È normale che ci si faccia caso. Non siamo nella Corea raccontata da M*A*S*H di Robert Altman, che si apre proprio con una lunga sequenza in cui un elicottero porta un ferito dalla prima linea all'ospedale mobile dell'esercito Usa (una tendopoli ricostruita da Altman a pochi chilometri da Los Angeles).

Non siamo neanche nel Vietnam di Apocalypse Now, di Francis Ford Coppola, quando gli elicotteri (accompagnati da Wagner) servivano, oltre che a portare le truppe, anche a cercare luoghi adatti a fare surf. In zona Monteverde (dove vivo), probabilmente, ci accorgeremmo anche dell'odore del napalm, se in qualche mattinata ce ne fosse data l'opportunità.

Né nel Vietnam del Cacciatore o di Platoon, dove l'elicottero poteva salvarti e riportarti a casa.

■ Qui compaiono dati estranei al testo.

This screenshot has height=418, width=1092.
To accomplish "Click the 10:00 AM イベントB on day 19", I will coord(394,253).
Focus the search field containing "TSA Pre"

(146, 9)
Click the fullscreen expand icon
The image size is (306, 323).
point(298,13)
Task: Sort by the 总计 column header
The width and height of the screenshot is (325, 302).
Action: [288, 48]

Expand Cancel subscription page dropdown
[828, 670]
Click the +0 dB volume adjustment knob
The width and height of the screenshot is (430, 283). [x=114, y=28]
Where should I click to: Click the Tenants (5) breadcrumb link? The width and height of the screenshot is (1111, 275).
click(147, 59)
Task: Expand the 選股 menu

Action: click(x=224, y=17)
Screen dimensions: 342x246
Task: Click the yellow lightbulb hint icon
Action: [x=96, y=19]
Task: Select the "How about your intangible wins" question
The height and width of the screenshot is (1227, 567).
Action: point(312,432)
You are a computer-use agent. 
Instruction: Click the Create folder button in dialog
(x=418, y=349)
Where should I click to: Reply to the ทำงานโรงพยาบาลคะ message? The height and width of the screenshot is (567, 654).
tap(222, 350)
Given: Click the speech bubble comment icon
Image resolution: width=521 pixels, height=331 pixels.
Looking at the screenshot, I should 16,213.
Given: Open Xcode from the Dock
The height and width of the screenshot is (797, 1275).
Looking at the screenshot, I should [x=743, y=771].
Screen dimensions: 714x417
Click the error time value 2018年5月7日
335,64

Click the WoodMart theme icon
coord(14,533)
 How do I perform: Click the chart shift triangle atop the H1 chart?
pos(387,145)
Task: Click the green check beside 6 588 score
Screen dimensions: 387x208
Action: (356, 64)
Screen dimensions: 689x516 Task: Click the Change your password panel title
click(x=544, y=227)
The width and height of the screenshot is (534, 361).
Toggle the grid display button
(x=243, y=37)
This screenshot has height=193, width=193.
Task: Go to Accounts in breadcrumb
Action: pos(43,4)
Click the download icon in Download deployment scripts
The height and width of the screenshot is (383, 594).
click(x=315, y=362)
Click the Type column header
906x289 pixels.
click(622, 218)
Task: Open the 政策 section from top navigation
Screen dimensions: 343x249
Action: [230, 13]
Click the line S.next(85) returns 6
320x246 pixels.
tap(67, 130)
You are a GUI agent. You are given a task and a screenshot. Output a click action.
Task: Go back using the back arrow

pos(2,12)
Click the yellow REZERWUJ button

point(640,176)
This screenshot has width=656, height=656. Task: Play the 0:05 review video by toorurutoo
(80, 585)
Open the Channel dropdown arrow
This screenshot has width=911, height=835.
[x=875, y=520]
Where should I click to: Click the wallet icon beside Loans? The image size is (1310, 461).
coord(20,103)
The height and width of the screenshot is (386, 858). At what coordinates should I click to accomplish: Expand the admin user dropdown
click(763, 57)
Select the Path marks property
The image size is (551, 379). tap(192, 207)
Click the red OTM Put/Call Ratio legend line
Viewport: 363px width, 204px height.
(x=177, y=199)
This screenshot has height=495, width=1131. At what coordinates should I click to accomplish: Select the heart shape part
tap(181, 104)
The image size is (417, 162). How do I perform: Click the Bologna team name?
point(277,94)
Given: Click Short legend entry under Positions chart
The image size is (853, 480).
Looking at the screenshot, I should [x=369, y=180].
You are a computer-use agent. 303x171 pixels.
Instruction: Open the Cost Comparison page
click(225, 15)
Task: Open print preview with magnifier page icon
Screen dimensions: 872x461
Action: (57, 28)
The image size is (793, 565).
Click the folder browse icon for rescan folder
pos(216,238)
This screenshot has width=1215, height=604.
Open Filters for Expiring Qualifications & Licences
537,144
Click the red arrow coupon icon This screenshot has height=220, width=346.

Insomma in quelle occasioni il continuo viavai di elicotteri sarebbe percepita come una cosa normale. A Roma, nonostante tutto, non è così. Tre giorni con un costante sbattere di pale è una cosa che non passa inosservata. Una gentile concessione della "tre giorni" di Gheddafi a Roma, che proprio grazie a questo dettaglio, sembra molto più lunga… Infinita.

Mi viene in mente una scena di un altro film. Più recente. Il film è La guerra di Charlie Wilson. Siamo in Afghanistan. L'elicottero non è americano, ma russo e semina distruzione in un piccolo villaggio. Capiamo allora la soddisfazione del guerrigliero che esce dalla sua capanna con un bazooka (probabilmente di fabbricazione israeliana, o forse proprio russa, arrivato in suo possesso grazie alla mediazione di Stati Uniti, Francia, Israele, Egitto e Pakistan) e lo abbatte.

Forse era per evitare che sterminasse civili nel suo villaggio. Forse solo perché voleva bere un tè in santa pace.